- [Exercise directions]
Count the lines below that contain "badge". Answer with the number alone.
● ● ● ● ● ● ●
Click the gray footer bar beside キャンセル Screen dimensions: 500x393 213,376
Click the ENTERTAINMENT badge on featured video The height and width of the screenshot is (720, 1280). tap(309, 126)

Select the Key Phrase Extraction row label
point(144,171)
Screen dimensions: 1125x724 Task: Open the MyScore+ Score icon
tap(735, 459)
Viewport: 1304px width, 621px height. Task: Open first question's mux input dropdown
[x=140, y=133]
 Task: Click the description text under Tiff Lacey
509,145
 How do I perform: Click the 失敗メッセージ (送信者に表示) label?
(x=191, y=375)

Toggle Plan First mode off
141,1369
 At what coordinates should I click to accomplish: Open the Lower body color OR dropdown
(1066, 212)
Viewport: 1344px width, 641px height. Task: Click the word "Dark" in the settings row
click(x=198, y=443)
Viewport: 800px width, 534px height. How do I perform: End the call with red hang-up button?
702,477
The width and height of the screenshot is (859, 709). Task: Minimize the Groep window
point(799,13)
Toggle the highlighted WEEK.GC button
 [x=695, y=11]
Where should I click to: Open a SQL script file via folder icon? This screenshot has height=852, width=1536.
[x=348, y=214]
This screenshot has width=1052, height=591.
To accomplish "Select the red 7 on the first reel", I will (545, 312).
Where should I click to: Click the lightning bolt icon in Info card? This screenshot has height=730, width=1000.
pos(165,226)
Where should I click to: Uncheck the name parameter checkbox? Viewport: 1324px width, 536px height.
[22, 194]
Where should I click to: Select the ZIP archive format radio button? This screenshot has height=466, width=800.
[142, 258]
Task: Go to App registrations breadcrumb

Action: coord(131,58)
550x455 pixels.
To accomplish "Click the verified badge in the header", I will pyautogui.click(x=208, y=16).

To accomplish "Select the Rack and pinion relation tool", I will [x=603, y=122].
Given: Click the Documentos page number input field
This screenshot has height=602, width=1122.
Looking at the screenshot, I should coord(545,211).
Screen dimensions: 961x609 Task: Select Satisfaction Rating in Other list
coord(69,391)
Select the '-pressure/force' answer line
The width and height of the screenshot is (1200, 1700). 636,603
● ● ● ● ● ● ●
- [Task result]
2